Drugs that are prescribed to alleviate a medical condition often have very dangerous side effects. For example, antidepressants like Prozac, Paxil, Lexapro, and Zoloft have negative side effects such as gastrointestinal bleeding, heart disease, and sexual dysfunction. In fact, studies have proven than selective serotonin reuptake inhibitors, or SSRIs, can foster suicidal thoughts. Other drugs, such as proton pump inhibitors (PPIs) inhibits nutrient absorption and decreases the production of stomach acids. This leads to problems like magnesium deficiency, bacterial diarrhea. PPIs like Nexium and Prevacid are proven to increase risk of obesity and pneumonia. In addition to this, statin drugs often increase a patient’s risk of developing diabetes, brain damage, and liver disease. Drugs used to treat diabetes are shown to increase heart disease and bladder cancer while antipsychotics are proven to promote rapid, uncontrollable weight gain. Despite the FDA’s constant effort of warning consumers, serious side effects like Crohn’s disease, ulcerative colitis, and inflammatory bowel disease are common among legal prescription drugs.
Another reason legal drugs are more dangerous than their illicit counterparts is ease of access. In most cases, it is much easier to go to a doctor and obtain a prescription for Xanax than searching for a reliable street dealer to provide said drugs.
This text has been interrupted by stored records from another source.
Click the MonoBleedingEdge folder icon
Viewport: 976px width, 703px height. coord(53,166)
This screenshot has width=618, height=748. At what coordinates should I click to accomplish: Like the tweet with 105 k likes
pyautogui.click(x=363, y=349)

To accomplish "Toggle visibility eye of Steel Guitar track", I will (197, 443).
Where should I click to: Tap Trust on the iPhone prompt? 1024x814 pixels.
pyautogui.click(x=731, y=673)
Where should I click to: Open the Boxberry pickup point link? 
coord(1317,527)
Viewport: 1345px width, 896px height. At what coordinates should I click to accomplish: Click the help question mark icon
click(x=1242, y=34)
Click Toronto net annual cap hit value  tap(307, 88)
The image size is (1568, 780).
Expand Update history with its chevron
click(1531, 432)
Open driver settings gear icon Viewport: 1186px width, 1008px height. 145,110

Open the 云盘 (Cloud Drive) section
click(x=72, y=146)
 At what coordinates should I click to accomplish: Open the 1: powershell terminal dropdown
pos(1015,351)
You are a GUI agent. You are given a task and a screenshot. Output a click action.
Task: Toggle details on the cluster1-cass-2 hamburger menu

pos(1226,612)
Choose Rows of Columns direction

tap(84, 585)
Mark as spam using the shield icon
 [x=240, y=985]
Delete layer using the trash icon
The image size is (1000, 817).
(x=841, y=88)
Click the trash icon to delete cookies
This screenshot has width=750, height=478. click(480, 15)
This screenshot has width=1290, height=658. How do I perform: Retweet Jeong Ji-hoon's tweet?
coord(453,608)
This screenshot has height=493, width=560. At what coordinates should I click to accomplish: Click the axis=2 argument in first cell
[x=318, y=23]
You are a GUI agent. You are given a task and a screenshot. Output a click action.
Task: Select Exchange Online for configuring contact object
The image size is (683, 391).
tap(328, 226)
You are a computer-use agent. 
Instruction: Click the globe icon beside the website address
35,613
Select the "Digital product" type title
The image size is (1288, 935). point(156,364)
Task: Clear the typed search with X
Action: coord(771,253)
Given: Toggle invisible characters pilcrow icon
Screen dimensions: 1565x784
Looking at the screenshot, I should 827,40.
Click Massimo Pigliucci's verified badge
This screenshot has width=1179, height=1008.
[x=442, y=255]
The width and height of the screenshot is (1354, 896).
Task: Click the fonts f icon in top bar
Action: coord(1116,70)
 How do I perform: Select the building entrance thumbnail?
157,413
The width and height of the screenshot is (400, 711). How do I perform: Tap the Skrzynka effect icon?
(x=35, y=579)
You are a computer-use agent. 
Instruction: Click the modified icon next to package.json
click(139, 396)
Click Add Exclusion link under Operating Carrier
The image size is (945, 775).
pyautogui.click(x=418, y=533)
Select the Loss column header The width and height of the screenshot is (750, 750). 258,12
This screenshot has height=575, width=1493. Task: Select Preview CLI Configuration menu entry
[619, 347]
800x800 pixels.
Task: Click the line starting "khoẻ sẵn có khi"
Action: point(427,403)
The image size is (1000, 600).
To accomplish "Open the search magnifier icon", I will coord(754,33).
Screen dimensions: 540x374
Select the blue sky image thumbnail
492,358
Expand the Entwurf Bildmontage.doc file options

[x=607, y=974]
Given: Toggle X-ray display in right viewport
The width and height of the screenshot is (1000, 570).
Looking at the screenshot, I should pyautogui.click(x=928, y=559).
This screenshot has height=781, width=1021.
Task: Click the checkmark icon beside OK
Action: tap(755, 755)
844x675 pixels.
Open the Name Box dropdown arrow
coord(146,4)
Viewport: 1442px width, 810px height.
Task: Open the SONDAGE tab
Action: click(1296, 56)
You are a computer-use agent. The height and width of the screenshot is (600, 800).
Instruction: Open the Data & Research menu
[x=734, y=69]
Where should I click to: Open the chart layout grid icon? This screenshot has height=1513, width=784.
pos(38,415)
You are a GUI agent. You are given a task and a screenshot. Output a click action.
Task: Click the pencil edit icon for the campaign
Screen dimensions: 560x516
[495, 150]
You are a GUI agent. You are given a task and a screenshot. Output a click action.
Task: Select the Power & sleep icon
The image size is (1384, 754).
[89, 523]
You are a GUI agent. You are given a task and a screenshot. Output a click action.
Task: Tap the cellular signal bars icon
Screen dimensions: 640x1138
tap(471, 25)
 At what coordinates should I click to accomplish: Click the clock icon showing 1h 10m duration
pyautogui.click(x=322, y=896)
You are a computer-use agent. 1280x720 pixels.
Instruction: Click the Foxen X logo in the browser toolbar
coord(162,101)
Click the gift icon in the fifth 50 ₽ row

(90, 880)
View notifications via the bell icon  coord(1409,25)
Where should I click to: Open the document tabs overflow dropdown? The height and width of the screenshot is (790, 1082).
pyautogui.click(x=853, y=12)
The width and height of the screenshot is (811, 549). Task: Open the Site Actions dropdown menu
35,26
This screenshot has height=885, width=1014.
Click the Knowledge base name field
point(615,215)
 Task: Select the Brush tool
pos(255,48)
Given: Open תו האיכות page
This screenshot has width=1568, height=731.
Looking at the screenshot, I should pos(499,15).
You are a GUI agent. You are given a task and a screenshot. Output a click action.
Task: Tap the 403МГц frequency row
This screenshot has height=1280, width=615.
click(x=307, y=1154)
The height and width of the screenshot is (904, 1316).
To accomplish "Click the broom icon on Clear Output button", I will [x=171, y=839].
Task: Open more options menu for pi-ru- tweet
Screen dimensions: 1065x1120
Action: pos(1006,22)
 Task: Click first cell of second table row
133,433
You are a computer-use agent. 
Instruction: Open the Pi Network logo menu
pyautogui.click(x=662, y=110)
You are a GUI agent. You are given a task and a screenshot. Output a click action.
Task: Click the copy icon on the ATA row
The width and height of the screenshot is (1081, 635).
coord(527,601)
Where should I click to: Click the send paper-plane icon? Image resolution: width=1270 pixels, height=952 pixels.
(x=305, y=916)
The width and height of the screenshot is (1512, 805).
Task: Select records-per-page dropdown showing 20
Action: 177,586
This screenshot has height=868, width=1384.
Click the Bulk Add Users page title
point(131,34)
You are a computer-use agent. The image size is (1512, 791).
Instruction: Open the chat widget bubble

Many controlled substances are available through a doctor’s notepad and a trip to the pharmacy. In fact, this ease of access gives consumers a false sense of security. If a drug is that easy to obtain, it seems as if it is less harmful. This false notion often leads to abuse and eventually overdose.
As mentioned early, controlled substances like Xanax and hydrocodone are available via prescription. Benzodiazepines and opioid drugs are highly addictive. According to the CDC, more people overdosed on opioid prescriptions than cocaine and heroin combined. Receiving the drugs from a doctor or pharmacists as opposed to a drug dealer makes the drugs seem less dangerous, therefore increasing its abuse potential. In fact, many street dealers cut recreational drugs with filler like lactose or baking soda. Drugs obtained from a pharmacy is unadulterated and a lot more addictive than the product found on the streets. Because of this, users often use more than the recommended dosage and overdose. If highly addictive drugs are available via prescription, drug seekers take advantage of this and abuse the drugs, often using them for therapeutic and recreational purposes.
In conclusion, it is very important to numerate, observe, and heed the risks of both legal and illegal drugs. Most drugs have undesirable side effects and can lead to either psychological or physiological addiction. Several rehabilitation centers are available in each major American city. Help is never too far away. It is important to seek immediate assistance for a potential drug addiction.